Active in the British music scene for well over a decade, Theo Travis’s signature blend of progressive jazz has made him one of the best-kept secrets in the jazz world. Garnering an impressive reputation lending his woodwind multi-instrumentalist talents to prog-rockers Porcupine Tree, Gong and The Tangent, Norwegian pop star Anja Garbarek and art-rocker David Sylvian (Japan), his ability to effortlessly move from genre to genre touches on the extraordinary. A musical innovator with an unmatched determination to expand the jazz vocabulary – redefining, reshaping and exploring it – Travis is the Miles Davis of the saxophone.

Travis’s latest release, Double Talk, combines elements from his work in both the jazz and progressive rock domains, allowing him to interweave and reconfigure stylistic elements into his own combination of progressive jazz.
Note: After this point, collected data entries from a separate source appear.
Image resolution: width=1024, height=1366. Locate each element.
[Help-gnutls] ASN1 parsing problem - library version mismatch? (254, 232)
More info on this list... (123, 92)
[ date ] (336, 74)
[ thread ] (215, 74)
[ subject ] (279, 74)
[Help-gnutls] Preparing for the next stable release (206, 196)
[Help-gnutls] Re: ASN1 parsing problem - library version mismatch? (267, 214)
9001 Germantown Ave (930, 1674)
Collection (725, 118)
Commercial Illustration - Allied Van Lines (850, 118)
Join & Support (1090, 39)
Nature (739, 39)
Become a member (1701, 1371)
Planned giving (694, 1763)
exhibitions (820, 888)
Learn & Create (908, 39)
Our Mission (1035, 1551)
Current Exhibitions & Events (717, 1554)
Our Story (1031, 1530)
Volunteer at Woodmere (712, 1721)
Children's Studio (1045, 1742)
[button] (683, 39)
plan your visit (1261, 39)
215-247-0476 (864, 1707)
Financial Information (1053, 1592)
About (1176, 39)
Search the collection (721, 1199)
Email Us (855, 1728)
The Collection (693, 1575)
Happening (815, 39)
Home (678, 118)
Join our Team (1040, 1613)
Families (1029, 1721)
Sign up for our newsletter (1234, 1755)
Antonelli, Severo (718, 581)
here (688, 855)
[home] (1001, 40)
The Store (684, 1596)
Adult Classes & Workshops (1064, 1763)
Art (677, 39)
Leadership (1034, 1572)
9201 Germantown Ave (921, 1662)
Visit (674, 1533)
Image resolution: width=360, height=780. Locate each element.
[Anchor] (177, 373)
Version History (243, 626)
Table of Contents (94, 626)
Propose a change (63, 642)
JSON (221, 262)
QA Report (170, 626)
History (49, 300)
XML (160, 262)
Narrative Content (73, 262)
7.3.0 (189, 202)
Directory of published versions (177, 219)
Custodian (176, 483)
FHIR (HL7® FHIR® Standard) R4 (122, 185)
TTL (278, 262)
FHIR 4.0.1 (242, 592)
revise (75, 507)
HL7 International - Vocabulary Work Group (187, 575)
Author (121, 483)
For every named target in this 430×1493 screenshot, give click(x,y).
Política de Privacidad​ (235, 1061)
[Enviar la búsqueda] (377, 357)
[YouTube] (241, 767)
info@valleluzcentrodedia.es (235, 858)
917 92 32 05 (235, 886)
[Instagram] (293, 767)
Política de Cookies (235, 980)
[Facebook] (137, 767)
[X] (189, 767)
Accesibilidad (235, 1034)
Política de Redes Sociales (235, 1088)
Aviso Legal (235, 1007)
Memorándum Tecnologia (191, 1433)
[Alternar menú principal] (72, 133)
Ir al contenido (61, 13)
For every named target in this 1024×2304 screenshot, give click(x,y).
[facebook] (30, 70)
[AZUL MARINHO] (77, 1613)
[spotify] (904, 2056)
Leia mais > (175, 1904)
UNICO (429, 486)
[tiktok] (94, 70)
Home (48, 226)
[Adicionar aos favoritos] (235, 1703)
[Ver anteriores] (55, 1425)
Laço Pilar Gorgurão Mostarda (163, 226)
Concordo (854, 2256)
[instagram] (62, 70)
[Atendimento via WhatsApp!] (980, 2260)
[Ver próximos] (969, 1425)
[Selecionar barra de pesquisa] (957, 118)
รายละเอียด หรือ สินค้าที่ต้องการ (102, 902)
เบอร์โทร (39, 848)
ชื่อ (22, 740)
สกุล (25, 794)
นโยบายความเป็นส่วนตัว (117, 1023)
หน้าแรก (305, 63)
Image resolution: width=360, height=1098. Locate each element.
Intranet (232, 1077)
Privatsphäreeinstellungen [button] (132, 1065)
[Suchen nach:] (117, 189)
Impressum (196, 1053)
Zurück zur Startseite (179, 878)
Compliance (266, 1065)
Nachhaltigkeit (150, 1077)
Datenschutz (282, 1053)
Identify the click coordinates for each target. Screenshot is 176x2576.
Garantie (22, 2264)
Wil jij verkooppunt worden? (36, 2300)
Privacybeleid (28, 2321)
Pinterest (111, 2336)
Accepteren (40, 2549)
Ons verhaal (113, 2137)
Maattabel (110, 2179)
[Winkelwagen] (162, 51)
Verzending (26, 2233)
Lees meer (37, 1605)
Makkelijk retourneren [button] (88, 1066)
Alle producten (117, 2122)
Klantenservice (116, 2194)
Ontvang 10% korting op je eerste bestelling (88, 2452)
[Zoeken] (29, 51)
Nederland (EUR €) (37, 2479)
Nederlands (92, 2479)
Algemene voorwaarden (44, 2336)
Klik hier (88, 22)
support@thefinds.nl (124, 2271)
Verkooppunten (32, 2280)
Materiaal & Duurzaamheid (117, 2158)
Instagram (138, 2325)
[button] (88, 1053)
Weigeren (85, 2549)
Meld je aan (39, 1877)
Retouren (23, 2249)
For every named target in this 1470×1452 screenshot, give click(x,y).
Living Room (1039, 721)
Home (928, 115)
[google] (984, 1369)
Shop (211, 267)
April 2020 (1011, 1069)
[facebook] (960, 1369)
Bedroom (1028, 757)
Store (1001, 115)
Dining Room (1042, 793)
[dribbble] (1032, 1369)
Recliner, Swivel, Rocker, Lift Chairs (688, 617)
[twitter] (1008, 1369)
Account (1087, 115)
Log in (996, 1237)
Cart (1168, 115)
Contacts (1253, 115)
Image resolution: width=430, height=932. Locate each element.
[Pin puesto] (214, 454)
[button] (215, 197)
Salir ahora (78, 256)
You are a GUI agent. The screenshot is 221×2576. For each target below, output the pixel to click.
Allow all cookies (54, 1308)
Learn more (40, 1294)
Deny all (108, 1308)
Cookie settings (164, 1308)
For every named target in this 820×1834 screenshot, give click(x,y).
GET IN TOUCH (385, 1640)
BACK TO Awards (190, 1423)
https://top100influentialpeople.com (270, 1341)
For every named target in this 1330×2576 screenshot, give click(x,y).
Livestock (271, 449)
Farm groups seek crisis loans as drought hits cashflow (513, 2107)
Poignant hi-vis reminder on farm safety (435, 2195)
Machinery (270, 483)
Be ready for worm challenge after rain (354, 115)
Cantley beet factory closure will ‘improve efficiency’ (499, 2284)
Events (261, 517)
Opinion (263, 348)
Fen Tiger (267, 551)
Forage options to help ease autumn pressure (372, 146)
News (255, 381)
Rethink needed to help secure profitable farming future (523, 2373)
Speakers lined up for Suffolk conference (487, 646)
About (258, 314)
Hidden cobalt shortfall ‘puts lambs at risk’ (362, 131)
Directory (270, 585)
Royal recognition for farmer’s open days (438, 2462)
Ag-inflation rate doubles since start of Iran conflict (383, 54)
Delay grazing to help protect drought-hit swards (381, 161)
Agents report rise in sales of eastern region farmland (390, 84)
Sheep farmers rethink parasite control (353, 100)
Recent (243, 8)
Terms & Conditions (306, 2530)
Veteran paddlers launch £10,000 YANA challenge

Alongside his quartet and the guitar talents of Robert Fripp, the album bountifully expands the sonic palette, balancing both a spacious minimalist approach with a classic post-bop spirit.

Able to concentrate on one note to make it resonate with the force of a large ensemble, Travis’s instrumental lyricism and attention to detail in “Ascending” is truly impressive. Alongside the slow march of organ and drums, Travis takes the time to shape and build his melodic statements without allowing any other part to encroach too soon. Momentarily stepping back, guitarist Mike Outram becomes the catalyst that ricochets things forwards, trading sustained notes and vicious downward lines with a King Crimson velocity, ushering Travis in moments later to wrap things up.

Switching over to the flute, Travis’s lines begin to cross each other’s paths in “Oblivionville” with a lush dreamscape quality that’s reminiscent of the works of fellow saxophonist, Jan Garbarek. The surreal beauty of the instrumental simplicity soon breaks into an upbeat sax melody that stretches its arms across the piece, commanding the group to liven things up, and to welcome in another solo by Outram that beautifully stops itself in mid-sentence to react and play off its own echoes. Dissolving into a soundscape, Fripp enters and effortlessly floats his trademark whirls of his synthesized guitar sounds across the foreground, allowing his droning guitar sighs to freely wander about while Travis occasionally injects some last melodic thoughts. The attention to detail is immaculate with neither musician wandering off on their own, taking the time to actively listen and react to each other’s ideas, gracefully adding layers of ethereal textures.

After taking a short detour with a more group-oriented piece in “The Relegation of Pluto,” the mystery of Travis and Fripp’s slow rhythmic ambient chemistry returns once again in “The Endless Search” and “Pallendream.” There’s a sense of enormity and vast distances in these slow compositions, and even with the lush layers of flutes, the wah-wah sax and the liquid textures of Fripp’s guitar, nowhere does the grandeur of either piece feel imposing. It’s beautiful simplicity; both musicians understand how to shape the sound that makes ‘simple’ sound more beautiful than even the most complex pieces.

The album does make a rather sharp turn with the Pink Floyd cover of “See Emily Play.” Prog purists may have a tough time with the wah-wah sax taking the lead, however, Travis is careful enough to cover Syd Barrett’s vocal part with much respect. Although it would have been a treat to hear a variation on the original song, additions in the latter half (such as the Hammond Organ adding a space rock tinge) do a fair job at reworking the classic.

Nearing the end, Travis’s quartet gets their chance to stretch their legs in the jazzier “And So It Seemed.” Not to steal the show with his warm tenor charm, Travis hands off the lead to organist Peter Whittaker to allow him to have some time under the spotlight, and as he races across the foreground, he commands the progression with the same authority, effortlessly dancing across the keys. In line with the earlier piece “See Emily Play,” the transition into “Portobello 67” revisits the earlier upbeat 1960s pop charm, and with colourful flourishes of guitar and organ that wash over Travis’s lead, it becomes the perfect conclusion for the album.

When Double Talk is all done, it’s an experience – an album you walk away from with memories. This is jazz filtered through the mind of Theo Travis, where a collage of musical ideas never sounds messy or disjointed. Each piece can stand on its own in its own respective genre, but Travis’s remarkable gift of being able to cohesively create an album that fluidly speaks in different genres is what makes his work such a treat. For any progressive rock or experimental jazz lover, you owe it to yourself to check out Double Talk.